PM Chris, he sent me some pics of the butts he is going to be building, yesterday. They look awesome!!!
Bill


----------



## shakyshot (Dec 21, 2007)

They will be awsaome!!
Will look like the ones on cover of OAA book.
Cant wait till I have to pick some of these butts up for delivery!
It's gonna be SWEET!!


----------



## cheaplaughs (Mar 27, 2005)

what are the butts made of


----------



## araz2114 (Jan 13, 2003)

Bernie, the Butts are Pressure Treated wood and Natural Ten Test. Ten Test can't have Tar on it. I can show you one any time you are interested.

Chris


----------



## shootthewhatnow (Jan 29, 2008)

This is a great reason to get me to join Elmira.... I can finally go shooting with Chris again... Me on 3d targets and Chris can shoot field :wink:


----------



## araz2114 (Jan 13, 2003)

I may even bring out my 3D bow and play with you also....


----------



## shootthewhatnow (Jan 29, 2008)

araz2114 said:


> I may even bring out my 3D bow and play with you also....


I'll hold you to that... or try...


----------



## Moparmatty (Jun 23, 2003)

Are you going to pull my arrows if I come shoot at Elmira Chris? I love Tentest.


----------



## G Skinner (Jan 23, 2012)

WHERE DO I SIGN UP ?? 
Glen


----------



## araz2114 (Jan 13, 2003)

Glen, PM me if you want more info about Elmira Club.

Chris


----------



## Footed Shaft (Jul 10, 2002)

Without a white spot to aim at how u ever going to hit a 3-d target araz ??!!! 
 
Bill


----------



## shootthewhatnow (Jan 29, 2008)

Footed Shaft said:


> Without a white spot to aim at how u ever going to hit a 3-d target araz ??!!!
> 
> Bill


:wink: he does OK... when he knows how far away things are... and he can see over the grass and shrubs...


----------



## Footed Shaft (Jul 10, 2002)

Grass and shrubs must be short  lol
Bill


----------



## cheaplaughs (Mar 27, 2005)

any news.looking forward to shooting your new course.


----------



## araz2114 (Jan 13, 2003)

Bernie, we have started laying it out. I have Sean coming in a couple of weeks to help me finalize where things should go. The lumber yard is putting together the quote right now. I have built the "jig" for the building of the targets butts so they can all be identical. 

Also going on is laying out an Airgun Field course. http://en.wikipedia.org/wiki/Field_Target Hopefully in conjunction with the Archery Field course. We used to have it at our club but it got shut down. Now with new regulations we are hopeful that it can proceed again. 
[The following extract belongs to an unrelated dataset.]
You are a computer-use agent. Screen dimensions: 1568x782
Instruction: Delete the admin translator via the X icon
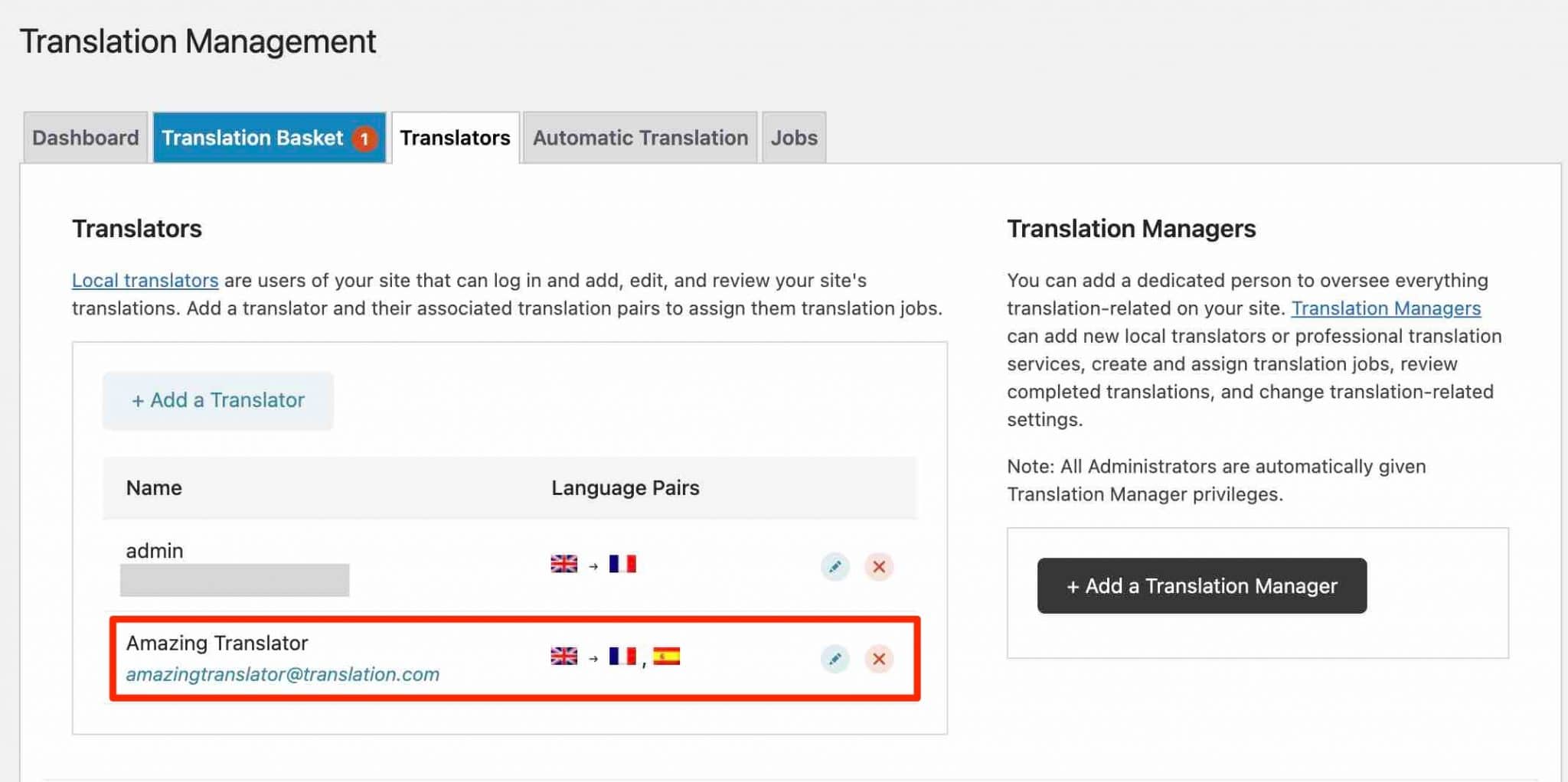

Needless to say, these are busy times at the club. 

I hope to have one field shoot at our club. I will post it when it gets going.

Thank you,

Chris


----------



## Footed Shaft (Jul 10, 2002)

Fingers crossed on the airgun field course buddy


----------



## cheaplaughs (Mar 27, 2005)

would the airgun course be 495fps limit


----------



## DXTCLUE (Apr 4, 2010)

In conjunction with the field archery course ? Will this be on a different target butt?


----------



## araz2114 (Jan 13, 2003)

No the air gun course will be over 500... We can shoot under 500 anywhere... they aren't firearms. 

Yes in conjunction with some of the field archery targets... they shoot metal targets that fall down when hit. Then you pull a string to re-set the target. The guys that shoot this have very cool guns.


----------